# New to owning a cat.



## redkayak (Jan 4, 2005)

I have owned 2 Newfoundlands (still have 1) and recently adopted this stray that hid in my garage for 5+ days before I was able to locate him. Thanks to this forum I have been able to do research on what is considered good food to feed him (Natural Balance) and the pros and cons on declawing (I do not intend to do it). I had him neutered within a couple weeks of finding him and he is all up on his shots plus he is FIV negative. I live in OH so I am sure he is enjoying the warmth of my house vice being outside. His name is Mittens.


----------



## Ioana (Jul 12, 2003)

Welcome to the Forum, Redkayak!
The newest member of your family - Mittens - is adorable. Hopefully we will see more pictures of him and your dog (s : ()!


----------



## jessamica8 (Aug 17, 2004)

Welcome to the forum!

BTW, Ioana - it's great to see you back again!


----------



## Mitts & Tess (Sep 4, 2004)

Welcome Mittens from another Mittens! Tuxedos are the best.


----------



## BoscosMum (Apr 29, 2004)

8O WOW 8O 

What a GORGEOUS cat! Very fortunate to have found you as well!
Welcome to the cat forum......see you on the boards.


----------



## kitkat (Sep 22, 2003)

Welcome to the forum, you have a beautiful cat.

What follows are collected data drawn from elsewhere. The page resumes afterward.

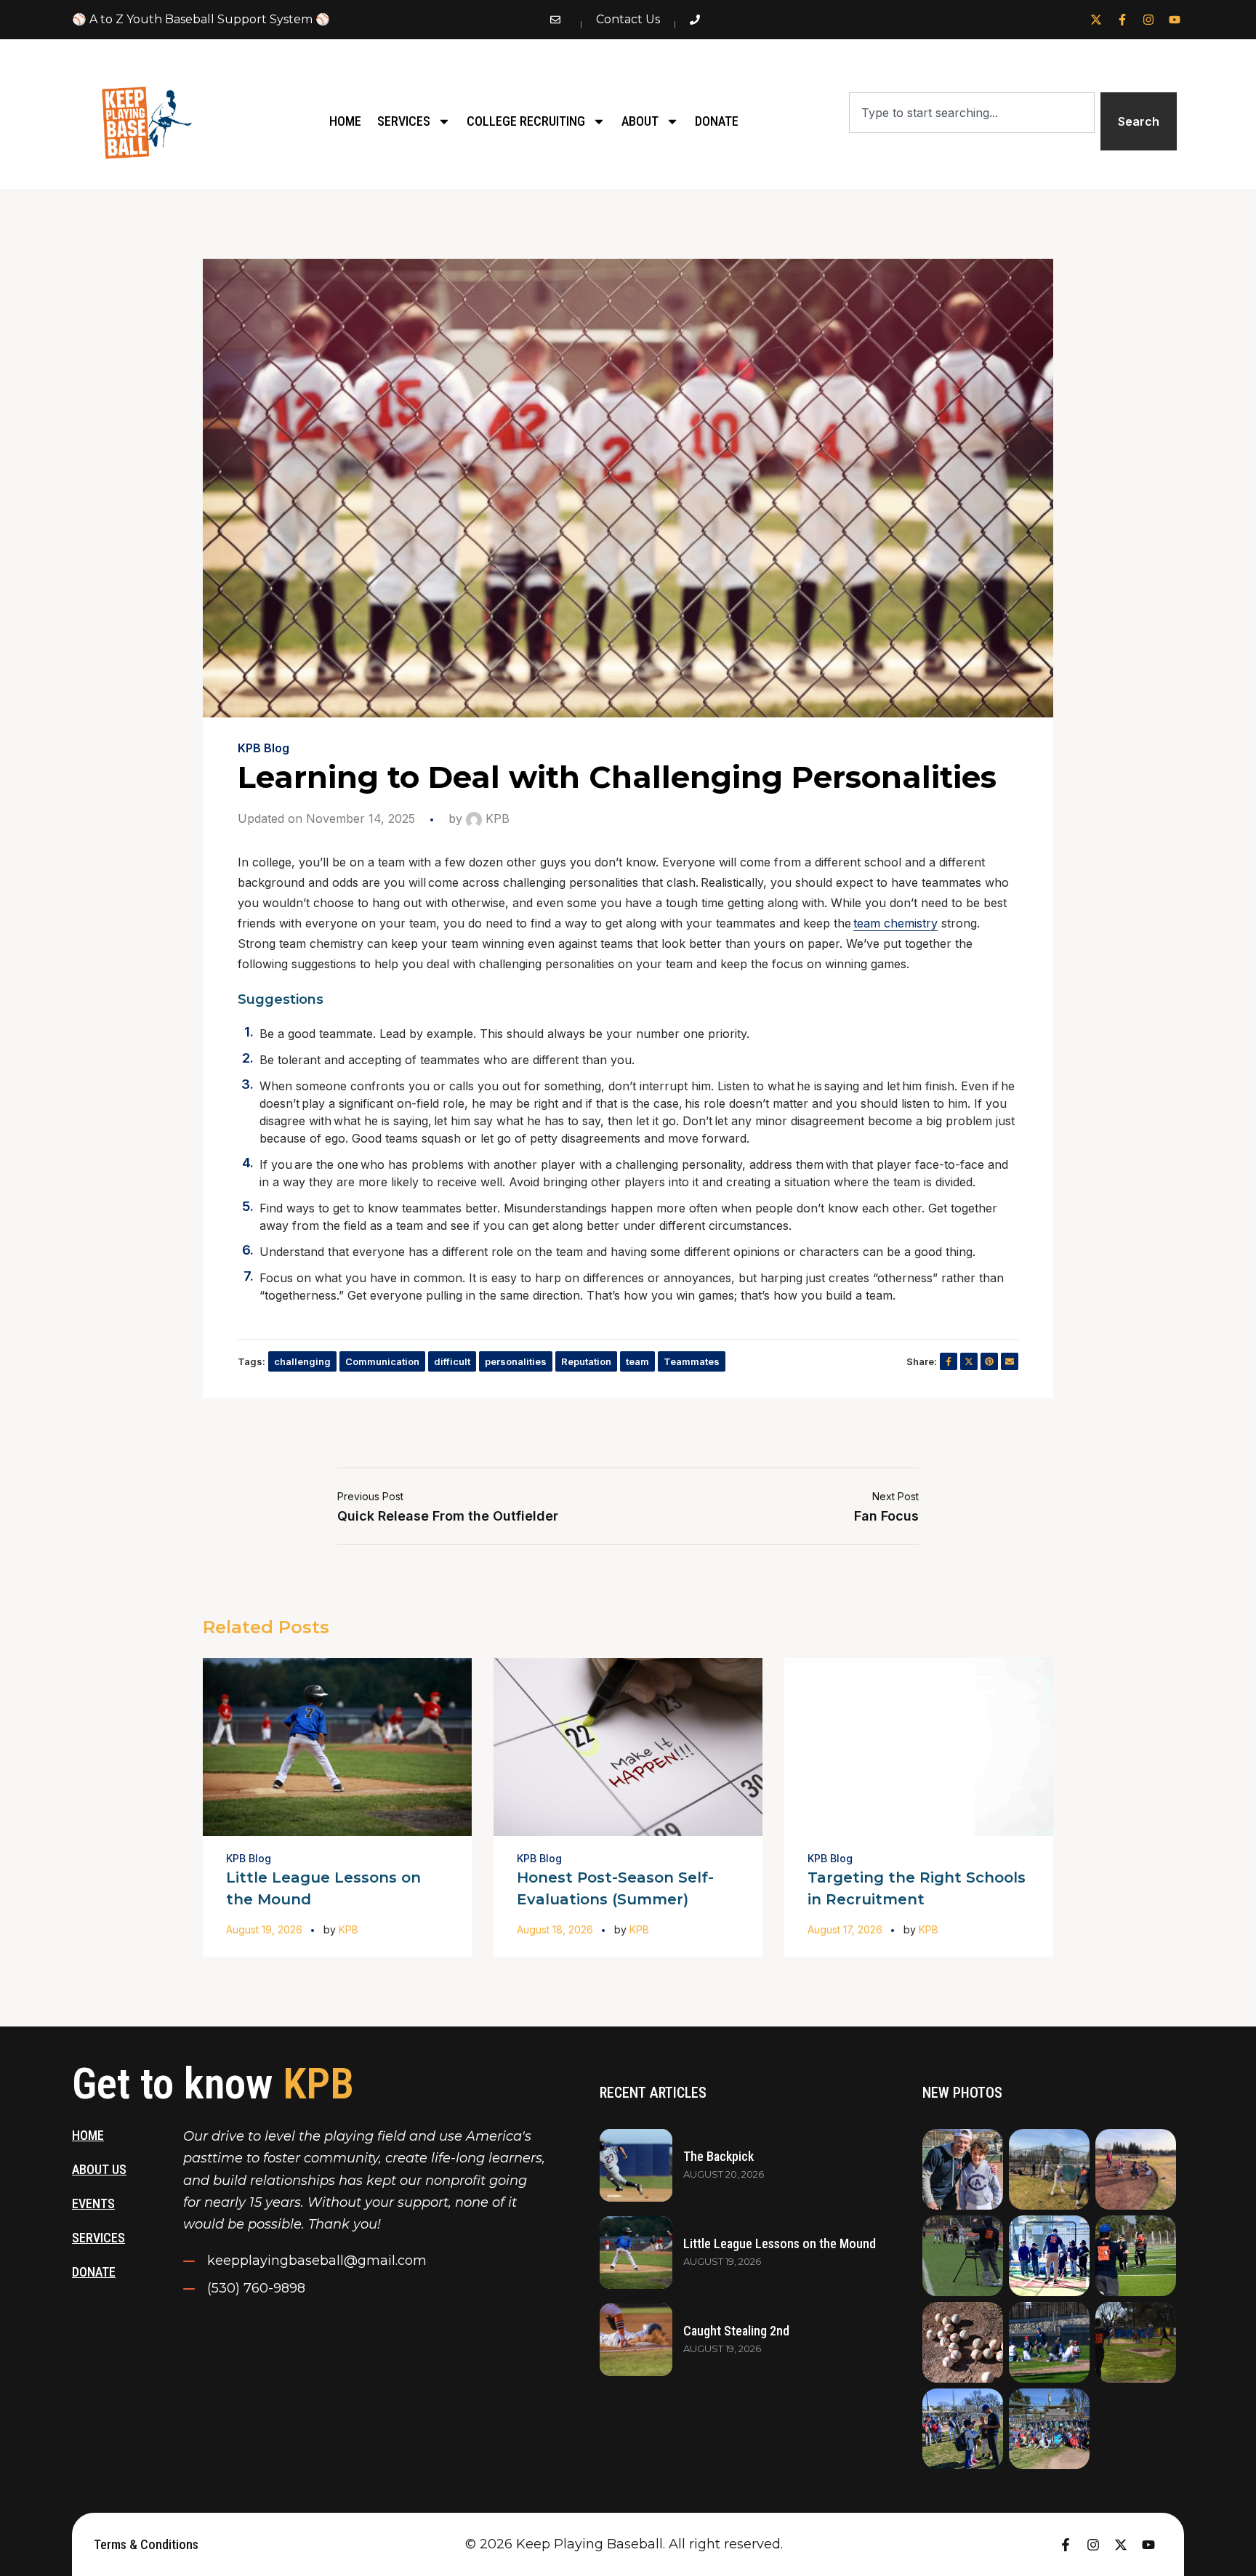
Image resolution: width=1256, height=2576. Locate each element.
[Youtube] (1174, 19)
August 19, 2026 (264, 1929)
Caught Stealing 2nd (736, 2330)
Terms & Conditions (146, 2544)
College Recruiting (526, 121)
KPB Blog (263, 748)
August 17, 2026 (845, 1929)
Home (345, 121)
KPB (496, 818)
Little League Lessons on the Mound (779, 2243)
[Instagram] (1148, 19)
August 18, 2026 (555, 1929)
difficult (452, 1361)
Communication (382, 1361)
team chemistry (895, 923)
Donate (716, 121)
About (640, 121)
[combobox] (971, 112)
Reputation (586, 1361)
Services (403, 121)
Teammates (692, 1361)
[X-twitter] (1096, 19)
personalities (516, 1361)
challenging (302, 1361)
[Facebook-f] (1122, 19)
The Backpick (718, 2156)
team (637, 1361)
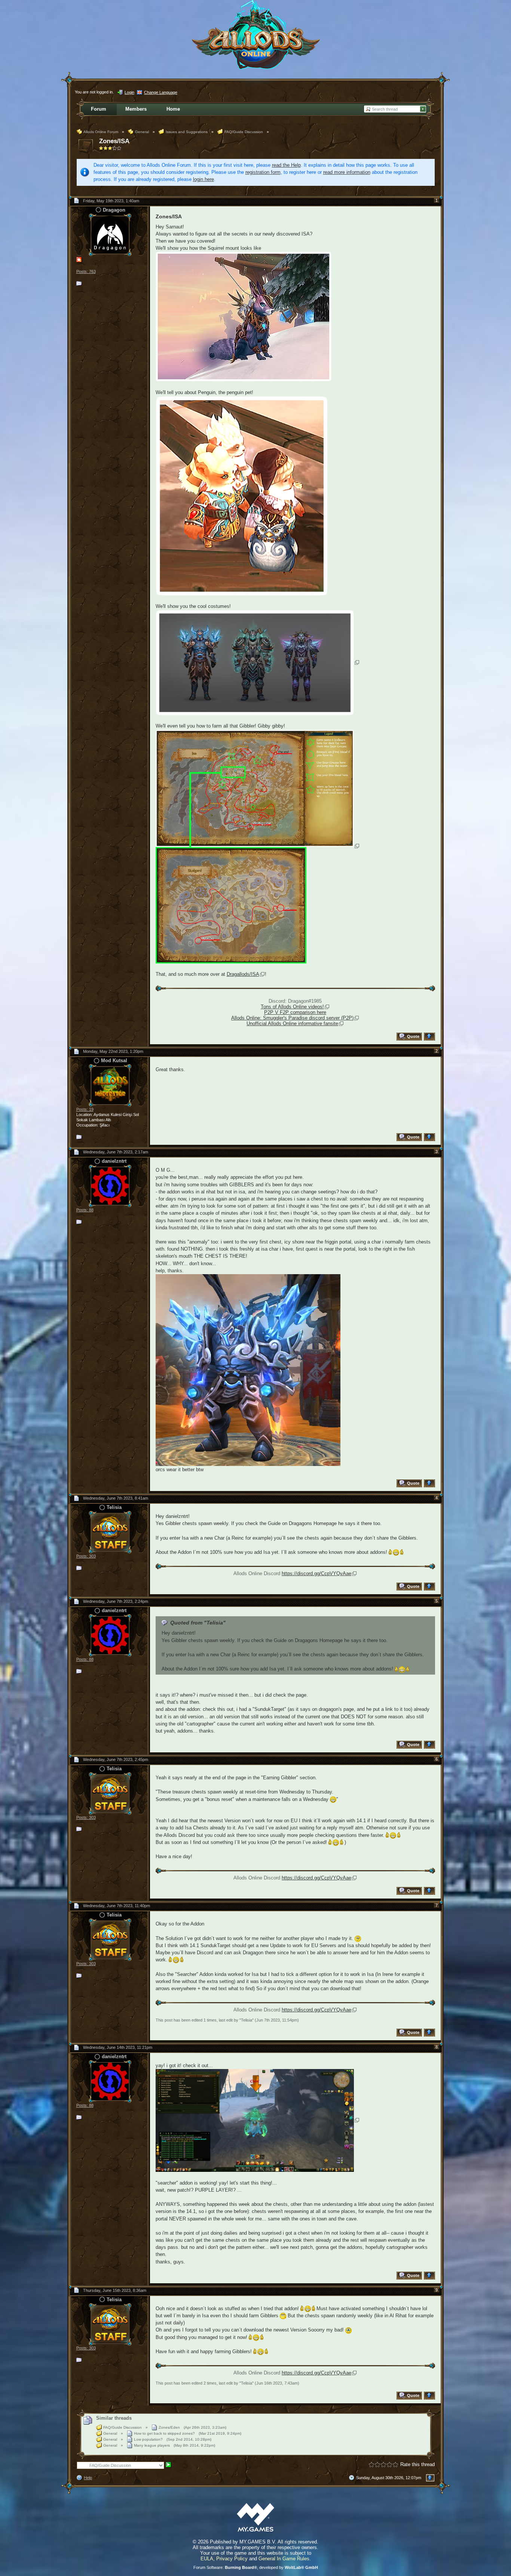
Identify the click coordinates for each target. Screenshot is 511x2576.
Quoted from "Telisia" (198, 1623)
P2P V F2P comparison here (295, 1012)
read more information (346, 172)
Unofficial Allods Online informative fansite (292, 1023)
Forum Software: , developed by (255, 2567)
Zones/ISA (114, 141)
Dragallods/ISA (243, 974)
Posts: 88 (85, 1210)
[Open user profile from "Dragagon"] (110, 234)
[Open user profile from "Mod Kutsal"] (110, 1085)
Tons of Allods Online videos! (292, 1006)
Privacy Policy (232, 2558)
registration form (263, 172)
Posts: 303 (86, 1556)
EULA (207, 2558)
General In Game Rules (283, 2558)
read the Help (286, 165)
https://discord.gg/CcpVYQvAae (316, 1573)
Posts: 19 (85, 1109)
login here (203, 179)
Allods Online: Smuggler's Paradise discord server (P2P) (292, 1018)
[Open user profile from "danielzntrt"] (110, 1185)
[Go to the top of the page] (430, 1036)
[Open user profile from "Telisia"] (110, 1531)
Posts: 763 (86, 271)
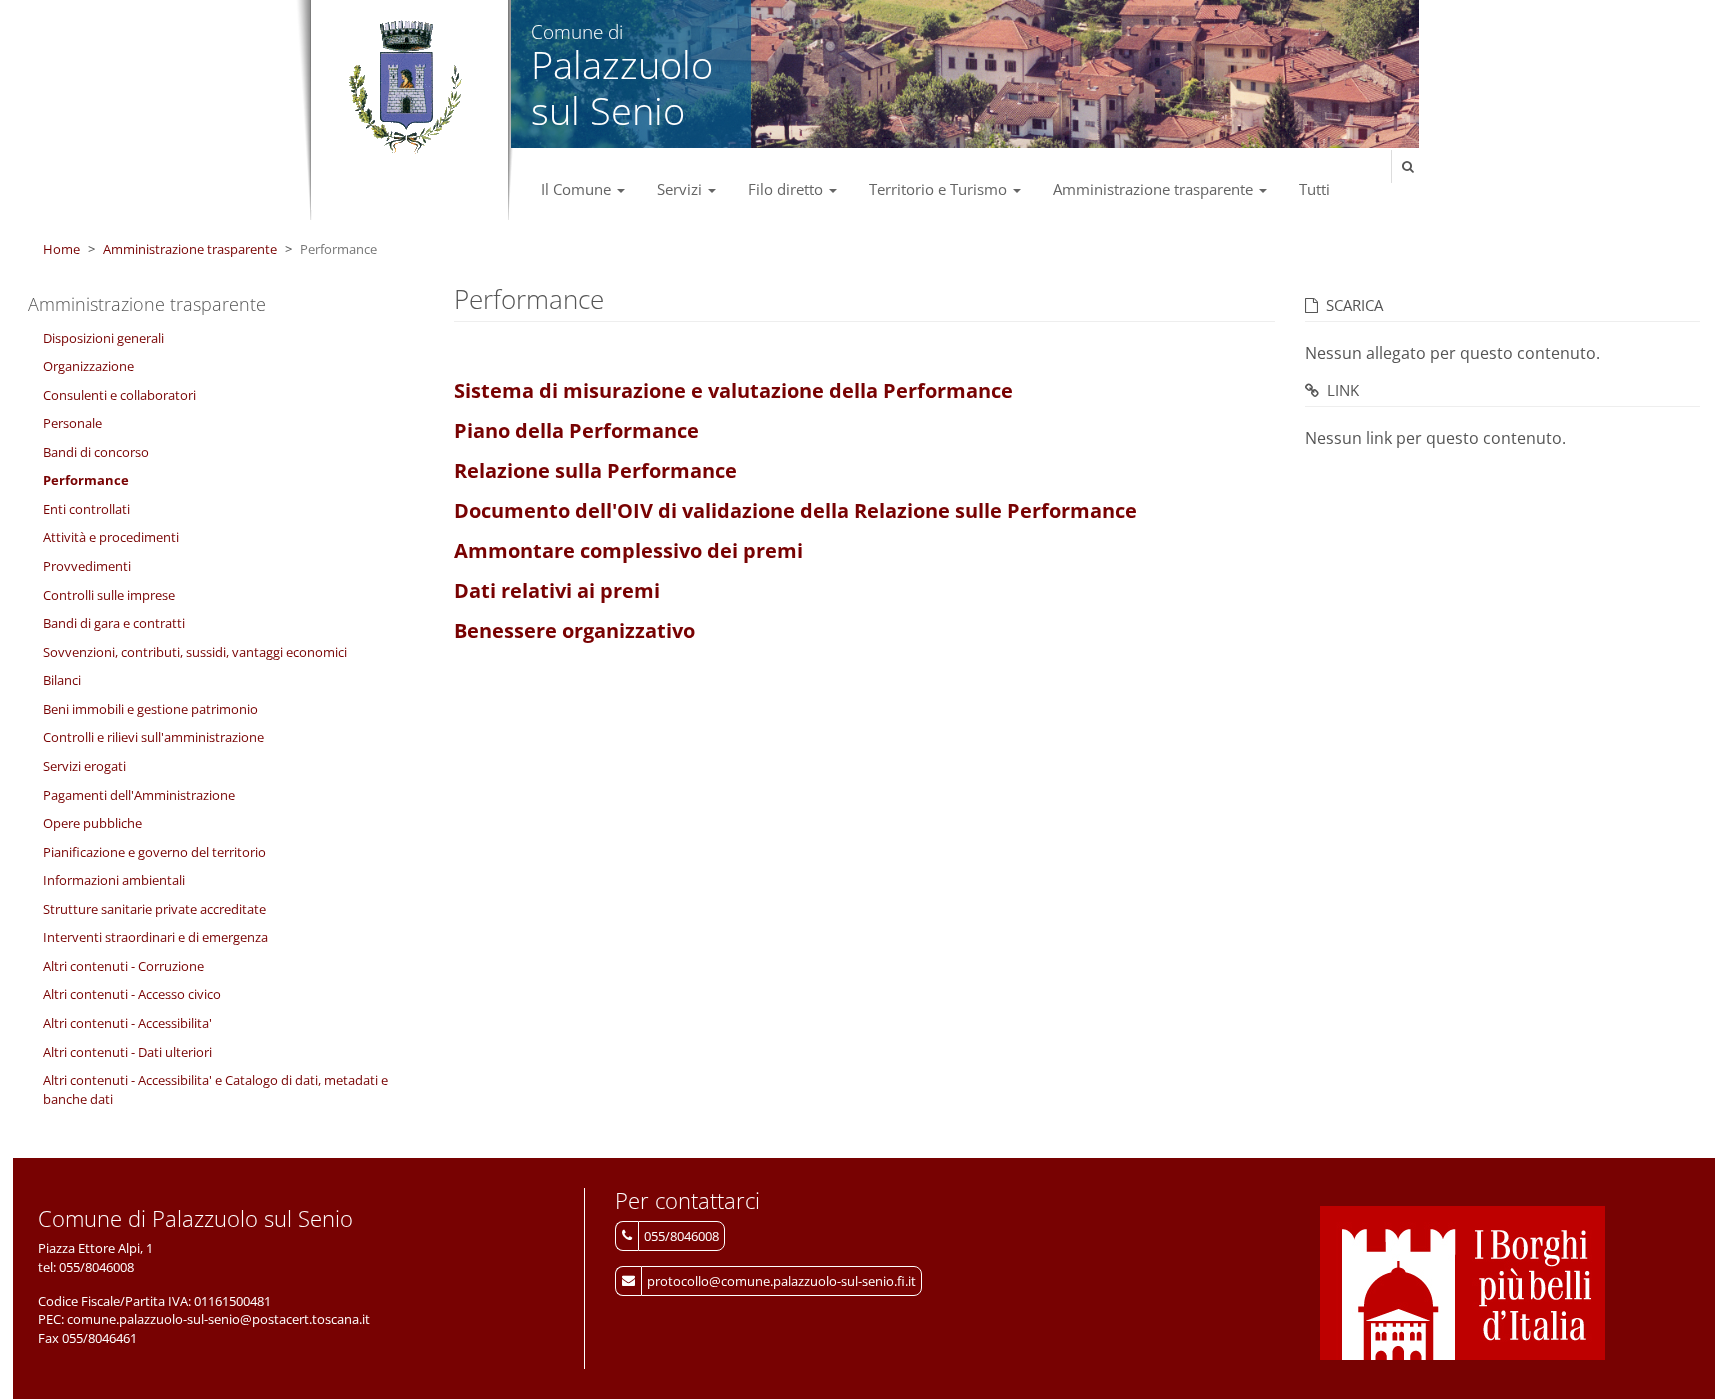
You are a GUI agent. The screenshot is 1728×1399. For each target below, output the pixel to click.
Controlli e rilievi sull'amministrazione (153, 737)
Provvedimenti (87, 566)
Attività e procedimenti (111, 537)
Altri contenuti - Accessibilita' (127, 1023)
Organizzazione (88, 366)
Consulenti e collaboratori (119, 395)
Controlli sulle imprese (109, 595)
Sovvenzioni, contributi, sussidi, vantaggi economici (195, 652)
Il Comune (578, 189)
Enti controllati (86, 509)
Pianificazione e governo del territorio (154, 852)
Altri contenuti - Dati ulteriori (127, 1052)
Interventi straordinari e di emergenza (155, 937)
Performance (86, 480)
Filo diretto (787, 189)
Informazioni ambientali (114, 880)
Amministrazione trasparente (1155, 189)
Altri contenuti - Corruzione (123, 966)
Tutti (1314, 189)
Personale (72, 423)
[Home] (404, 88)
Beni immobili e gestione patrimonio (150, 709)
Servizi (681, 189)
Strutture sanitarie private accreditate (154, 909)
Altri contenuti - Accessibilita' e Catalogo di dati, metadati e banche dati (215, 1089)
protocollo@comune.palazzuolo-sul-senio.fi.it (781, 1281)
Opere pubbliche (92, 823)
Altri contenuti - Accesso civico (132, 994)
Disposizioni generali (103, 338)
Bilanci (62, 680)
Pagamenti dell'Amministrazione (139, 795)
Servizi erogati (84, 766)
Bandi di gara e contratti (114, 623)
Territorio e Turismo (940, 189)
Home (61, 249)
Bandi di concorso (96, 452)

Mitts & Tess- your cat looks like he's got an Elvis lip :!:


----------



## Mitts & Tess (Sep 4, 2004)

> kitkat
> Mitts & Tess- your cat looks like he's got an Elvis lip


 :wink


----------



## rosalie (Oct 9, 2003)

redkayak; what a cute tuxedo you have! Welcome to the Forums  

ioanna; happy to see you again, welcome back!

..elvis lip :lol: he does indeed!


----------



## Lori (Jun 8, 2003)

Welcome to the forum! Mittens is a cutie!


----------



## EllyMay (Dec 31, 2004)

Welcome, what a doll!


----------



## DesnBaby (Apr 18, 2004)




----------



## Ioana (Jul 12, 2003)

(thank you - Jessica and Rosalie - it is good to see you too  )


----------



## momto4 (Jan 24, 2005)

*new to owning a cat*

I'm in the same boat. I too have always had dogs and now have cats. This forum has been great in helping me to learn all about these beauitful creatures. Welcome!


----------



## tornangel012 (Feb 18, 2005)

WELCOME!!!! Another OHIOian! I'm up in Powell where are you?


----------



## momto4 (Jan 24, 2005)

*new to owning a cat*

I used to live in Sunbury,Ohio. Now we live in VA. Trying to move back to either Powell or Delaware. Love it and miss it, especially the shopping!


----------



## RarePuss (Jun 16, 2004)

welcome! mittens is a cutiepie!


----------



## tornangel012 (Feb 18, 2005)

NO kidding shopping around here has improved SOOO much due to Easton and Polaris!

IT's still not NYC of Chicago to me but it's home and it's quiet. I love moving from Upper Arlington to Powell because now I can ALWAYS see the stars.


----------